Mike makes tracks after 46 loyal years

HE is the "electrician extraordinaire" who has kept trains on track for almost half a century.

But now Chuwar's Mike Rendell is set to make tracks himself as he retires today from his job at Aurizon after more than 46 years with the same employer.

Mr Rendell started his apprenticeship as an electrician on December 9, 1968.

"Then I came to Redbank and worked on locos. I've specialised on diesel locos," he said.

"I've been at Redbank since 1973, and was at Ipswich and Brisbane before that while I was doing my apprenticeship."

Mr Rendell's consecutive years of service with Queensland Rail (QR) and Aurizon is a rare achievement these days. So what has been the attraction at the Redbank railway workshops?

"The camaraderie, I was 12 minutes from home and it was a good place to work," he said.

"It is still a good place to work, although not as good as it was.
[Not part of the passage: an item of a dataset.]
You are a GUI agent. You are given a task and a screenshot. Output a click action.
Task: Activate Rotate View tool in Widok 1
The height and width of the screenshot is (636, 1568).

"I didn't see any need to go anywhere else."

He has seen plenty of changes, particularly in staff numbers.

"There were 500 or 600 here and then it went up to 900 when they closed Ipswich (railway workhops) down and they came out here, but now it is down to bare bones," he said.

"The place is going to shut altogether in June of 2017 so they tell us.

"I was prepared to stay and get 50 years of service but that is not going to happen, so I am taking a redundancy and going.

"When I go there will only be around 100 men left. It is just a sign of the times. It used to be commonplace here for blokes to get 45 or 50 years of service, but those days are gone."

Technology has changed markedly since Mr Rendell started work but one thing that hasn't is his renowned ability to fix diesel locos.

"I have spent most of my life on diesel locos and the major change I have seen is that the new generation locos have got computers controlling everything," he said.

"I have specialised in fault finding on diesel locos and it is a whole new ball game with computers.

"We got thrown in the deep end at the start, but we got a grip on it and got to know them.

"They used to send them to me from all over the state when they couldn't fix them electrically...and I'd fix them.

"Sometimes you'd have to get a bloke who was good on theory to come and help you but most times I could fix them."

The 62-year-old isn't the longest serving employee at Redbank.

"There is one other bloke who has got a year on me and he's still here," he grinned.

Mr Rendell has a great appreciation for the opportunity he was given as a youth. He earned it though.

"I come from Gympie originally and I couldn't get a job up there as an apprentice," he said.

"I put in for quite a few jobs, and I put in for the railway exam to be a tradesman.

"In those days if you did the exam, depending on how high up the list you got, you'd get an apprenticeship.

"They wanted a couple of hundred blokes. A couple of thousand applied and I got 18th.

"They wanted 20 electricians so I got what I wanted.

"I've appreciated having a job I wanted all those years. My employer looked after me and I looked after them."

Mr Rendell has brought up two children with wife Yvonne. Now it is time for him to kick back and enjoy life away from the workshops.

"I'll spend time with my kids and my grandkids. My daughter has just had identical twin girls so I will be pretty busy," he said.

"I've got a boat so I am going to go fishing. I've got a bike and I'll ride that around and do a bit of travelling."